Integration of Autonomous Vehicles in Mixed Traffic Environments Safety and Efficiency Analysis
Abstract
The integration of autonomous vehicles into existing transportation systems represents one of the most transformative developments in intelligent mobility. However, during the transitional phase, autonomous vehicles must operate within mixed traffic environments composed of human driven vehicles, pedestrians, cyclists, and varying infrastructure conditions. This coexistence introduces safety uncertainties, behavioral adaptation challenges, and efficiency tradeoffs. The present study develops and empirically validates a structural model to examine the impact of autonomous vehicle penetration, vehicle to everything communication reliability, human driver behavioral variability, and infrastructure readiness on traffic safety and operational efficiency in mixed traffic environments. Drawing upon socio technical systems theory and traffic flow theory, the research conceptualizes safety performance and traffic efficiency as dependent constructs influenced by technological, behavioral, and infrastructural determinants. A quantitative design using Partial Least Squares Structural Equation Modeling was employed. Data were collected from 436 transportation engineers, traffic planners, and mobility technology professionals across urban regions implementing pilot autonomous mobility programs. Measurement model evaluation confirmed reliability and validity with composite reliability values above 0.87 and average variance extracted exceeding 0.60. Structural results reveal that autonomous vehicle penetration and communication reliability significantly enhance traffic efficiency, while human driver behavioral variability negatively influences safety performance.
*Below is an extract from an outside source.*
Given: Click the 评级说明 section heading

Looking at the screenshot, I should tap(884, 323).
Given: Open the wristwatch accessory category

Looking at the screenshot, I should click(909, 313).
Infrastructure readiness moderates the relationship between autonomous vehicle penetration and safety. The model explains 62 percent of variance in safety performance and 57 percent in traffic efficiency. Findings suggest that safe and efficient integration of autonomous vehicles depends not solely on technological advancement but also on infrastructure modernization and behavioral adaptation strategies. The study contributes a validated interdisciplinary framework for policymakers and transportation planners to guide evidence-based deployment strategies for autonomous mobility in mixed traffic systems.